Data to examine
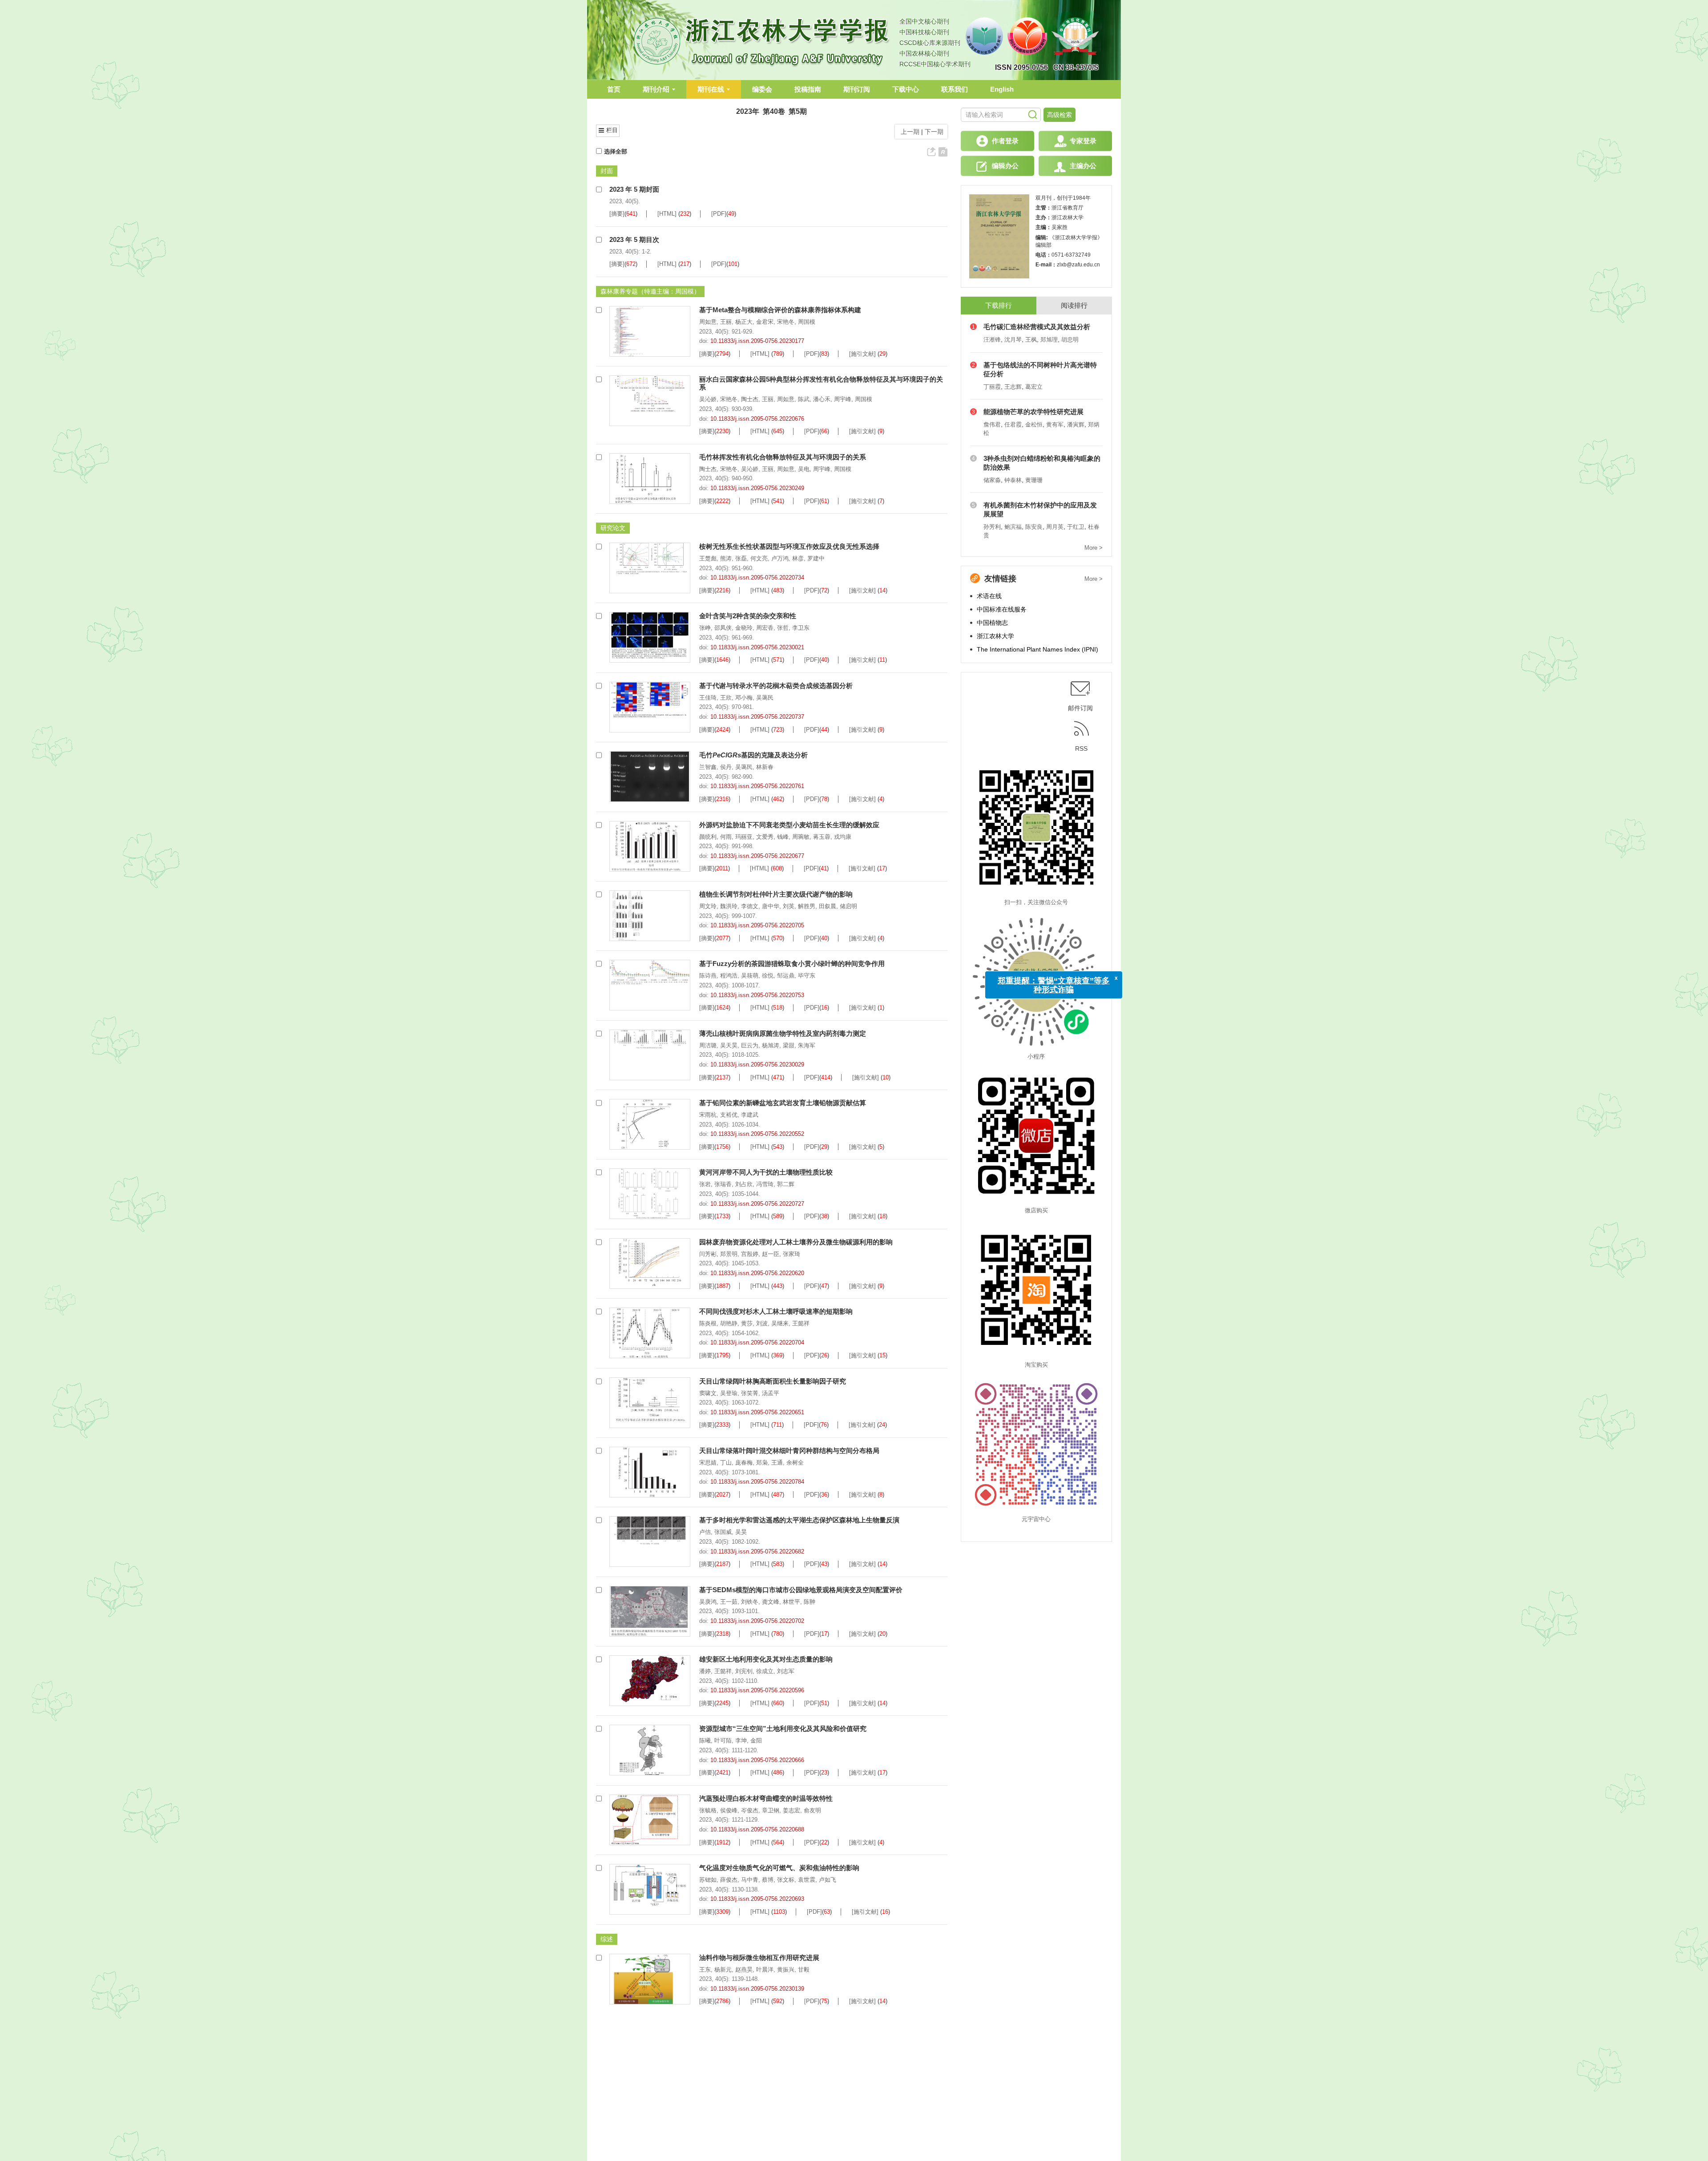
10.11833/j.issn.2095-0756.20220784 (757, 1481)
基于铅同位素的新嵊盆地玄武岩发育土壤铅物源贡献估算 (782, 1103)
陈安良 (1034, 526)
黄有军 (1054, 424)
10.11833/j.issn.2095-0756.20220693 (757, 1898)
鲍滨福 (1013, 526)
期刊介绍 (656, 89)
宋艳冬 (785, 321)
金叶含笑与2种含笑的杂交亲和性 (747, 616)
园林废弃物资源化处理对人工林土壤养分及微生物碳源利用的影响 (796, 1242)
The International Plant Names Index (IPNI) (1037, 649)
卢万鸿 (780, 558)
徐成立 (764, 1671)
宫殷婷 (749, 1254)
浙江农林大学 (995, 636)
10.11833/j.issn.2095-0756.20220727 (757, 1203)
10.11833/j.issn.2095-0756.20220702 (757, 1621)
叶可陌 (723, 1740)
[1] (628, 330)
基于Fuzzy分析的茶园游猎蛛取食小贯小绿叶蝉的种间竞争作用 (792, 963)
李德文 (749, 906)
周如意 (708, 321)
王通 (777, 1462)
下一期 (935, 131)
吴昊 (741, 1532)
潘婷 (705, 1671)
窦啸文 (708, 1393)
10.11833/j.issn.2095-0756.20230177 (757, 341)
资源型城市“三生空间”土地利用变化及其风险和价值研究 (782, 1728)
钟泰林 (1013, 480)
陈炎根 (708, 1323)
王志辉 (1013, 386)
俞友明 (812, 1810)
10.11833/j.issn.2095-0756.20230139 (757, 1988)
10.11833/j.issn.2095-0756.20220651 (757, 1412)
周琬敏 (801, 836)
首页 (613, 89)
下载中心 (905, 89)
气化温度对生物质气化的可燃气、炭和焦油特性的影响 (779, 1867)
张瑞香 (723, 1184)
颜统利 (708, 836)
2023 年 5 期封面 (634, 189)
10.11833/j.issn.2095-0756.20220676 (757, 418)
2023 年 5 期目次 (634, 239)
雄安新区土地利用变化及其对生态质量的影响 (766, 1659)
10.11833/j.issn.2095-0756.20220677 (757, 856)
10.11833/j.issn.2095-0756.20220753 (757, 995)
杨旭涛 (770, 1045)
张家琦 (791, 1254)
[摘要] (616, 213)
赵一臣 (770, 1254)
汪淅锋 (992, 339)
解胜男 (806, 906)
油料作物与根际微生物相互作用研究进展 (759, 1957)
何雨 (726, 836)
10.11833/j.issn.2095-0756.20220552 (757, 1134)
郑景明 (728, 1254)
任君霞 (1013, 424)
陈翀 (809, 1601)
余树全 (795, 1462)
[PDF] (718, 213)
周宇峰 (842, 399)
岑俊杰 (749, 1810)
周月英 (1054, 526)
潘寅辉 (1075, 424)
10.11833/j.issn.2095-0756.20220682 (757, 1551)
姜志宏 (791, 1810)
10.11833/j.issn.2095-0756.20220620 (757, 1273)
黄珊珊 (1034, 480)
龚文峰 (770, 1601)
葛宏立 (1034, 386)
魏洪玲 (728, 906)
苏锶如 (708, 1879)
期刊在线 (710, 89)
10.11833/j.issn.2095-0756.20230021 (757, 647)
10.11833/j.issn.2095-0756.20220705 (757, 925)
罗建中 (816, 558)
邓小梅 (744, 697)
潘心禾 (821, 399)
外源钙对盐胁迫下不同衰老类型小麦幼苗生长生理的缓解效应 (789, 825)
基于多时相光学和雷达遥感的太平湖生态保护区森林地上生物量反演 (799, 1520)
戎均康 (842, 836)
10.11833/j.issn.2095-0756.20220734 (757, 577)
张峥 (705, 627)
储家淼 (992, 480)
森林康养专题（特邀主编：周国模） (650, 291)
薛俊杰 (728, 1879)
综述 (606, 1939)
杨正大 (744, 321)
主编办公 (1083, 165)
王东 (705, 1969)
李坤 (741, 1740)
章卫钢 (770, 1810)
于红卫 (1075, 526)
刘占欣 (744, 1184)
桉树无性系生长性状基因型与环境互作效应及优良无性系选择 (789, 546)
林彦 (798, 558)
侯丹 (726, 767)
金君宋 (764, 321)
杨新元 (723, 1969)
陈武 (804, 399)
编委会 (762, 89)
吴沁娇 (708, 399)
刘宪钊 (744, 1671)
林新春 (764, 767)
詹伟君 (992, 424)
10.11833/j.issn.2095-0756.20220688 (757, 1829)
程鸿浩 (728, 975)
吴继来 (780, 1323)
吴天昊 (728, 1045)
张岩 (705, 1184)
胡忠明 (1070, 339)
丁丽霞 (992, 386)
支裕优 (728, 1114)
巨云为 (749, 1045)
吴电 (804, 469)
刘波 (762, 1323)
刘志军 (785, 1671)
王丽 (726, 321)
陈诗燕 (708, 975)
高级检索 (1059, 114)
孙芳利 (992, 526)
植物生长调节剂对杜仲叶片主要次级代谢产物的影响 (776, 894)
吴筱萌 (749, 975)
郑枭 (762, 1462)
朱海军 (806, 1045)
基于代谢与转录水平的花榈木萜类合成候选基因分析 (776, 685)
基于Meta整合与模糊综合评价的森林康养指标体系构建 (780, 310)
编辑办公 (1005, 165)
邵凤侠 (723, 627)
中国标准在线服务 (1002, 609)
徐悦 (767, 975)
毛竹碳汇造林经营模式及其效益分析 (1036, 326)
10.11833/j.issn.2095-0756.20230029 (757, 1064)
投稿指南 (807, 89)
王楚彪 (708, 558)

Instructions for the task
Please set down every record exactly as it appears, leaving out the pictures.

Worked solution
10.11833/j.issn.2095-0756.20220784 (757, 1481)
基于铅同位素的新嵊盆地玄武岩发育土壤铅物源贡献估算 (782, 1103)
陈安良 (1034, 526)
黄有军 (1054, 424)
10.11833/j.issn.2095-0756.20220693 (757, 1898)
鲍滨福 (1013, 526)
期刊介绍 (656, 89)
宋艳冬 (785, 321)
金叶含笑与2种含笑的杂交亲和性 (747, 616)
园林废弃物资源化处理对人工林土壤养分及微生物碳源利用的影响 (796, 1242)
The International Plant Names Index (IPNI) (1037, 649)
卢万鸿 (780, 558)
徐成立 (764, 1671)
宫殷婷 (749, 1254)
浙江农林大学 (995, 636)
10.11833/j.issn.2095-0756.20220727 (757, 1203)
10.11833/j.issn.2095-0756.20220702 (757, 1621)
叶可陌 (723, 1740)
[1] (628, 330)
基于Fuzzy分析的茶园游猎蛛取食小贯小绿叶蝉的种间竞争作用 (792, 963)
李德文 (749, 906)
周如意 (708, 321)
王通 (777, 1462)
下一期 (935, 131)
吴昊 (741, 1532)
潘婷 (705, 1671)
窦啸文 (708, 1393)
10.11833/j.issn.2095-0756.20230177 (757, 341)
资源型城市“三生空间”土地利用变化及其风险和价值研究 (782, 1728)
钟泰林 (1013, 480)
陈炎根 (708, 1323)
王志辉 (1013, 386)
俞友明 (812, 1810)
10.11833/j.issn.2095-0756.20230139 (757, 1988)
10.11833/j.issn.2095-0756.20220651 (757, 1412)
周琬敏 (801, 836)
首页 (613, 89)
下载中心 (905, 89)
气化温度对生物质气化的可燃气、炭和焦油特性的影响 (779, 1867)
张瑞香 (723, 1184)
颜统利 (708, 836)
2023 年 5 期封面 (634, 189)
10.11833/j.issn.2095-0756.20220676 (757, 418)
2023 年 5 期目次 (634, 239)
雄安新区土地利用变化及其对生态质量的影响 (766, 1659)
10.11833/j.issn.2095-0756.20220677 (757, 856)
10.11833/j.issn.2095-0756.20220753 (757, 995)
杨旭涛 (770, 1045)
张家琦 (791, 1254)
[摘要] (616, 213)
赵一臣 (770, 1254)
汪淅锋 (992, 339)
解胜男 (806, 906)
油料作物与根际微生物相互作用研究进展 (759, 1957)
何雨 (726, 836)
10.11833/j.issn.2095-0756.20220552 (757, 1134)
郑景明 (728, 1254)
任君霞 (1013, 424)
陈翀 (809, 1601)
余树全 (795, 1462)
[PDF] (718, 213)
周宇峰 (842, 399)
岑俊杰 (749, 1810)
周月英 (1054, 526)
潘寅辉 (1075, 424)
10.11833/j.issn.2095-0756.20220682 (757, 1551)
姜志宏 (791, 1810)
10.11833/j.issn.2095-0756.20220620 (757, 1273)
黄珊珊 (1034, 480)
龚文峰 (770, 1601)
葛宏立 (1034, 386)
魏洪玲 (728, 906)
苏锶如 (708, 1879)
期刊在线 (710, 89)
10.11833/j.issn.2095-0756.20230021 (757, 647)
10.11833/j.issn.2095-0756.20220705 (757, 925)
罗建中 (816, 558)
邓小梅 (744, 697)
潘心禾 (821, 399)
外源钙对盐胁迫下不同衰老类型小麦幼苗生长生理的缓解效应 (789, 825)
基于多时相光学和雷达遥感的太平湖生态保护区森林地上生物量反演 (799, 1520)
戎均康 (842, 836)
10.11833/j.issn.2095-0756.20220734 (757, 577)
张峥 (705, 627)
储家淼 (992, 480)
森林康养专题（特邀主编：周国模） (650, 291)
薛俊杰 (728, 1879)
综述 (606, 1939)
杨正大 (744, 321)
主编办公 (1083, 165)
王东 (705, 1969)
李坤 (741, 1740)
章卫钢 (770, 1810)
于红卫 (1075, 526)
刘占欣 (744, 1184)
桉树无性系生长性状基因型与环境互作效应及优良无性系选择 (789, 546)
林彦 (798, 558)
侯丹 (726, 767)
金君宋 (764, 321)
杨新元 (723, 1969)
陈武 (804, 399)
编委会 (762, 89)
吴沁娇 (708, 399)
刘宪钊 (744, 1671)
林新春 (764, 767)
詹伟君 (992, 424)
10.11833/j.issn.2095-0756.20220688 (757, 1829)
程鸿浩 (728, 975)
吴继来 (780, 1323)
吴天昊 (728, 1045)
张岩 (705, 1184)
胡忠明 (1070, 339)
丁丽霞 (992, 386)
支裕优 (728, 1114)
巨云为 (749, 1045)
吴电 (804, 469)
刘波 (762, 1323)
刘志军 (785, 1671)
王丽 (726, 321)
陈诗燕 (708, 975)
高级检索 (1059, 114)
孙芳利 (992, 526)
植物生长调节剂对杜仲叶片主要次级代谢产物的影响 (776, 894)
吴筱萌 (749, 975)
郑枭 (762, 1462)
朱海军 (806, 1045)
基于代谢与转录水平的花榈木萜类合成候选基因分析 (776, 685)
基于Meta整合与模糊综合评价的森林康养指标体系构建 (780, 310)
编辑办公 (1005, 165)
邵凤侠 (723, 627)
中国标准在线服务 (1002, 609)
徐悦 (767, 975)
毛竹碳汇造林经营模式及其效益分析 (1036, 326)
10.11833/j.issn.2095-0756.20230029 (757, 1064)
投稿指南 (807, 89)
王楚彪 (708, 558)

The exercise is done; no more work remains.